Adult Pfrimer's parakeets grow up to a size of around 22–23 cm (8.5–9 ins) including the tail.
==Range==
Pfrimer's parakeet is endemic to Caatinga forest of the Goiás and Tocantins states of Brazil. These birds are known to be found up to 600 m up in deciduous or semi-deciduous forests. According to the BirdLife International and the IUCN they have an estimated extent of occurrence up to 20,300 km^{2}. The range of this bird is severely fragmented due to habitat loss and ecosystem degradation. This is partly why BirdLife International has listed this species as Endangered.

==Ecology==
===Behavior===
These social birds can usually be found in flocks that can consist of up to 10 birds. These flocks are typically noisy when in flight but will be quiet when resting or feeding in the canopy.
===Breeding===
The breeding season for is thought to start in April and continue until June. Adult Pfrimer's parakeets typically have around 3–8 eggs per nest.
===Diet===
The diet of Pfrimer's parakeet is mostly made up of fruits, berries, and seeds; though they have been known to eat certain flowers, insects, and their larvae.

==Conservation==
===Threats===
Currently the Pfrimer's parakeet is Endangered. Since they only live within a small area human activities affecting their habitat are devastating. Currently there are anywhere from 20,000 to 49,000 individuals living in Brazil. This number is decreasing as deforestation and habitat degradation increase within their range. Anthropogenic activities, such as agriculture, mining, and hunting are reasons as to why the population is currently decreasing. According to the IUCN there has been a 66% decrease in its natural habitat within the last 31 years due to deforestation. This deforestation is typically through selective logging, fires, and the conversation of forested land to meadows.
===Use and trade===
Pfrimer's parakeet is not threatened by trade of exotic species as much as other exotic species but is still captured for this purpose on occasion.

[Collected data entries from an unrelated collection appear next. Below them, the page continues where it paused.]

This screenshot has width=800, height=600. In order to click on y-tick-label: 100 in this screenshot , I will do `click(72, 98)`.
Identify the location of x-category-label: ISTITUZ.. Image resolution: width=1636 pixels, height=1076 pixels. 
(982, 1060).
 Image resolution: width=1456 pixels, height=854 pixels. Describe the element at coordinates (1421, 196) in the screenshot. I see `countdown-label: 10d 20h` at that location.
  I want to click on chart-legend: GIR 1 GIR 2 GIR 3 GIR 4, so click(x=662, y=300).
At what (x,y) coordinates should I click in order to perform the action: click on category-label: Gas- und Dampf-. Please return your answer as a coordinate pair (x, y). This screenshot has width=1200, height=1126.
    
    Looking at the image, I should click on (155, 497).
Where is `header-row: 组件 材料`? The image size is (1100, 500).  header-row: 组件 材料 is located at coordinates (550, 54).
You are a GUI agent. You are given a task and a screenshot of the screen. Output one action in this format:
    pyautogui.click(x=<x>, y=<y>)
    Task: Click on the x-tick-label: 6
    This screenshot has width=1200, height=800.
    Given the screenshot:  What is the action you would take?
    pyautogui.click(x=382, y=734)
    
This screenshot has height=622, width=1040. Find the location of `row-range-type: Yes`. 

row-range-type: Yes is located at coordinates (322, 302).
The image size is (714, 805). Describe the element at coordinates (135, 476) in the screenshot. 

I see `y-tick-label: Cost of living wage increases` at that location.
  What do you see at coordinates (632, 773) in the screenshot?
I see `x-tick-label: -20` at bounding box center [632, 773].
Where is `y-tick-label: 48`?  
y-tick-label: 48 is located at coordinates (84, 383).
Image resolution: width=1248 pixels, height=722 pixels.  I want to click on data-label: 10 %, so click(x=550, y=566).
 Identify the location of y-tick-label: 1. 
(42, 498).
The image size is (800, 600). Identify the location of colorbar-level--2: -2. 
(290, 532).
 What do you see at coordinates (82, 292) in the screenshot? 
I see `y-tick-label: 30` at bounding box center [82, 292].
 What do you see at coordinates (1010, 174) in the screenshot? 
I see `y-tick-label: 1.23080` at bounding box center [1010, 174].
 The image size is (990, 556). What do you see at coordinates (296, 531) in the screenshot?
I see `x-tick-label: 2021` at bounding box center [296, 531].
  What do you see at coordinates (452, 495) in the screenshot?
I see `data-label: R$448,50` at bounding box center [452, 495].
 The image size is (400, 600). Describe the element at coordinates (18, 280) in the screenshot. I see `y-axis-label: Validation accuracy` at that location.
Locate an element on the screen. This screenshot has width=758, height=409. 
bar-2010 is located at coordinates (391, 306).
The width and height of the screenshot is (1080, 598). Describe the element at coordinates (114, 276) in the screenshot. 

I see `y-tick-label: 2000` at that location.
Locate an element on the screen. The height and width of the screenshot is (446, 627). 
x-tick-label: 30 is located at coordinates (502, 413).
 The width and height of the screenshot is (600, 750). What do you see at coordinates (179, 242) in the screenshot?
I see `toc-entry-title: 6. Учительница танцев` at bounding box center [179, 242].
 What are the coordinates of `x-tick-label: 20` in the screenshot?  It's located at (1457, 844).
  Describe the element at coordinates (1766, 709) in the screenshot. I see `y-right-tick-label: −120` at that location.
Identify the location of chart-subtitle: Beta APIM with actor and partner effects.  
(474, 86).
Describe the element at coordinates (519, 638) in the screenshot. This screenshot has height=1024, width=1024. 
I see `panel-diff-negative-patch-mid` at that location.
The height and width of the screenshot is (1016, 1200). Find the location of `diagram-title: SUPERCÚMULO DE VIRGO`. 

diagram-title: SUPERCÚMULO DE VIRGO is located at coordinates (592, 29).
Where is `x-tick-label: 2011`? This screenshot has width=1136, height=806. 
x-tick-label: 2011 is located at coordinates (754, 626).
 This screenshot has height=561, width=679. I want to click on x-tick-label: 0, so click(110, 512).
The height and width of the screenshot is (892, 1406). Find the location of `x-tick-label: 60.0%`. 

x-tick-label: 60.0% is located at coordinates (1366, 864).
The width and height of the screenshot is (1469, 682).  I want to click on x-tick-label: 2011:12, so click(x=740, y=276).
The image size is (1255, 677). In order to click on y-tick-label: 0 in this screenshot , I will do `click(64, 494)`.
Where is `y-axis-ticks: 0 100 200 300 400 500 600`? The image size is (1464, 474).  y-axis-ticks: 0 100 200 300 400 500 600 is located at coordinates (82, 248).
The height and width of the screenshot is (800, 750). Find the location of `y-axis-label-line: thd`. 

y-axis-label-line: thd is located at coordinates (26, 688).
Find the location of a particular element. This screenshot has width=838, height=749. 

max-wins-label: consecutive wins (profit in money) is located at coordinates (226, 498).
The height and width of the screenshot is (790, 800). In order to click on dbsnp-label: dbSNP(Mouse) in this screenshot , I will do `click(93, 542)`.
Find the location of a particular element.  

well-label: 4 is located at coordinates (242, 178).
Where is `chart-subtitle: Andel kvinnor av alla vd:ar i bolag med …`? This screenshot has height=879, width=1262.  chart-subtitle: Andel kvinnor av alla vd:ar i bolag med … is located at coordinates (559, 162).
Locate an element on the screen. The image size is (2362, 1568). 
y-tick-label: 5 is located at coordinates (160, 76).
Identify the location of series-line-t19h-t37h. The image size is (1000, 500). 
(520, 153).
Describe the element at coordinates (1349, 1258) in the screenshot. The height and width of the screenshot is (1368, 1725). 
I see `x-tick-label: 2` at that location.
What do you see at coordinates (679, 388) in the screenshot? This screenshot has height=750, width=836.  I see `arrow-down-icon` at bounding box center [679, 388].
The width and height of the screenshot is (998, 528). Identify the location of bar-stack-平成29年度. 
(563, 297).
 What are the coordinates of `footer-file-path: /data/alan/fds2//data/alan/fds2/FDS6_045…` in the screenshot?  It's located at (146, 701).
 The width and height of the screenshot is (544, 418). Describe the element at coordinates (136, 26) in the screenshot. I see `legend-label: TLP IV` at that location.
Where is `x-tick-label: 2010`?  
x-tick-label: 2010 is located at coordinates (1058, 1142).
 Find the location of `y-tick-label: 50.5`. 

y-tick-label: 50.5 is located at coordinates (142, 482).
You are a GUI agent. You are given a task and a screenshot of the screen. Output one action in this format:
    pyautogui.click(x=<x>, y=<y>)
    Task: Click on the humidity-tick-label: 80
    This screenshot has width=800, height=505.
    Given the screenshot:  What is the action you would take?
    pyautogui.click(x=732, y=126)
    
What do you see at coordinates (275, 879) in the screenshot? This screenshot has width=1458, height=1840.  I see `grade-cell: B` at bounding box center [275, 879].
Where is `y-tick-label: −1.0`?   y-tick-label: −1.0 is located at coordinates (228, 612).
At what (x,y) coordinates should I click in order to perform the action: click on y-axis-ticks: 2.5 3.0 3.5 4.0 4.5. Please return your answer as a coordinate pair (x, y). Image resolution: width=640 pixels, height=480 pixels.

===Conservation actions in place===
Currently the only action in the conservation of this species is some protection of its native habitat. Other than this there are no major conservation plans in place are specifically for the Pfrimer's parakeet in place.
===Conservation/research needed===
More general research is needed for Pfrimer's parakeet. Little research has been done on this species and therefore reliable information and sources are uncommon. The IUCN currently has the largest source of data on the Pfrimer's parakeet, but other sources should as the Cornell Lab of Ornithology and BirdLife International are lacking in complete information. The habitat of Pfrimer's parakeet shrinks by 2.1% each year and is in dire need of conservation. Logging and agriculture interests are currently the main threats against this species, which it needs protection from.